THE REQUEST
Give the stretch from the line containing "Select the cheapeststore.ru domain value" through the line containing "point(88,181)" as a JSON list of strings, one per line, omitting blank lines and leaving out the pictures.

— Start DATA PROVIDED —

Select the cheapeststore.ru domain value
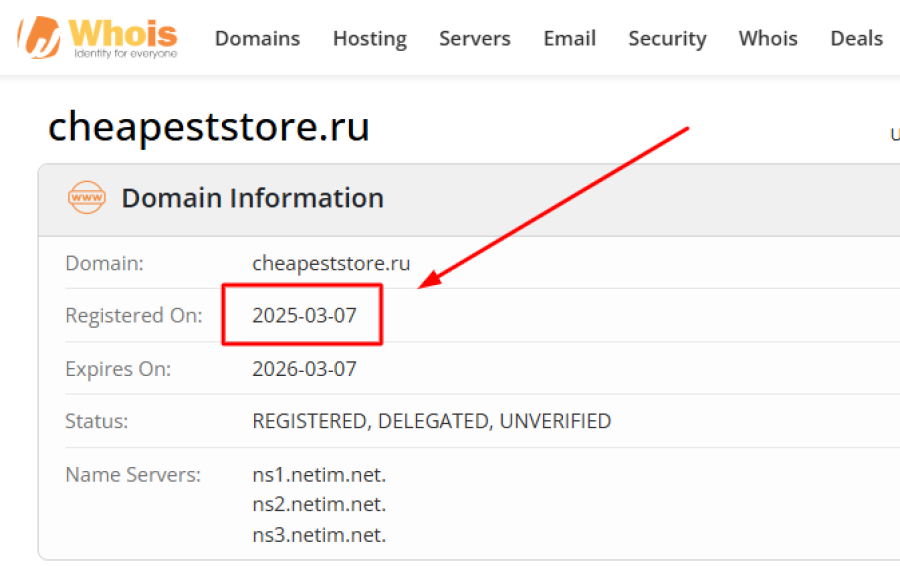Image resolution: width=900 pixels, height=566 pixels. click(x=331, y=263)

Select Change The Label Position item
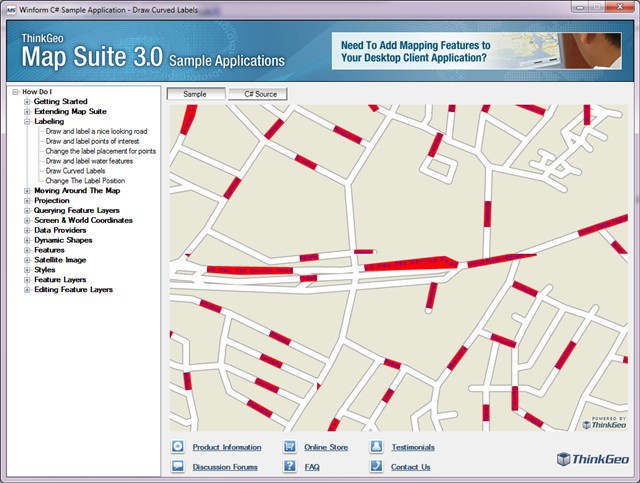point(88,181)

— End DATA PROVIDED —
— Start DATA PROVIDED —

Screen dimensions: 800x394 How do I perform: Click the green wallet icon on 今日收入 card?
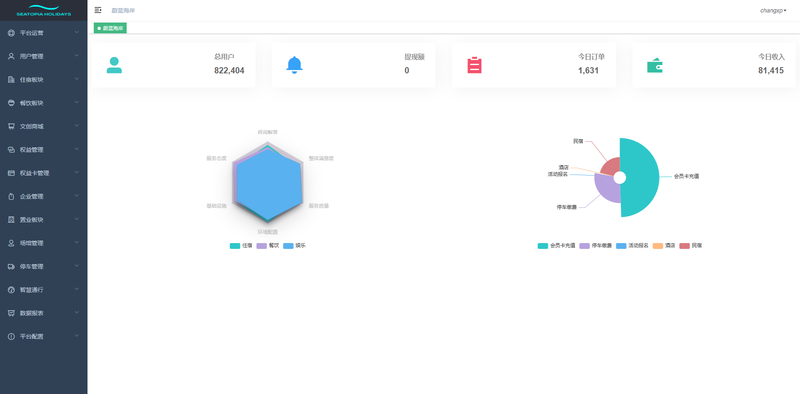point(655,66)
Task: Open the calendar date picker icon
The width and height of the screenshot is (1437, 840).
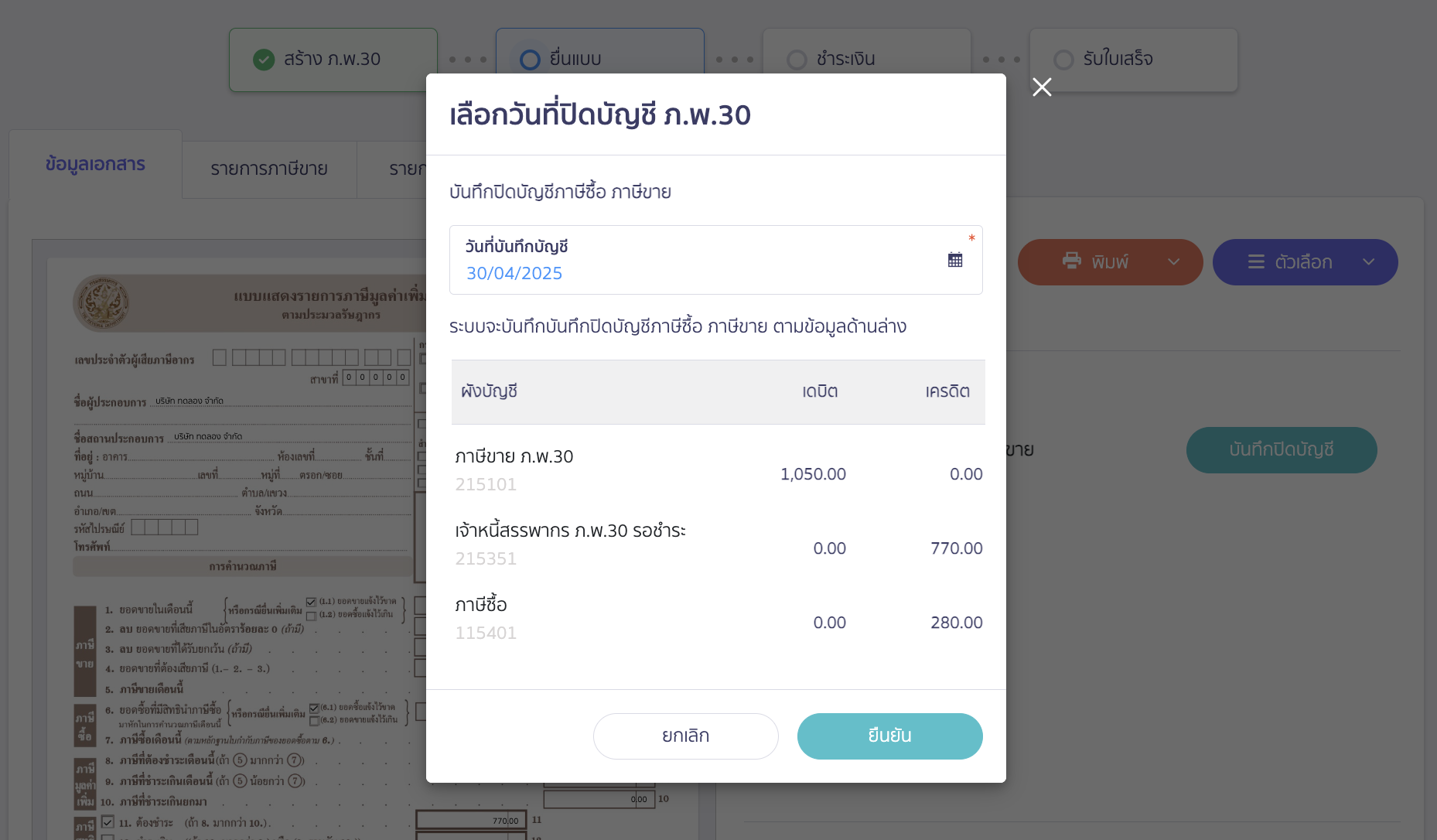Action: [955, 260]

— End DATA PROVIDED —

SOLUTION FOR THIS EXERCISE
[
  "Select the cheapeststore.ru domain value",
  "Image resolution: width=900 pixels, height=566 pixels. click(x=331, y=263)",
  "Select Change The Label Position item",
  "point(88,181)"
]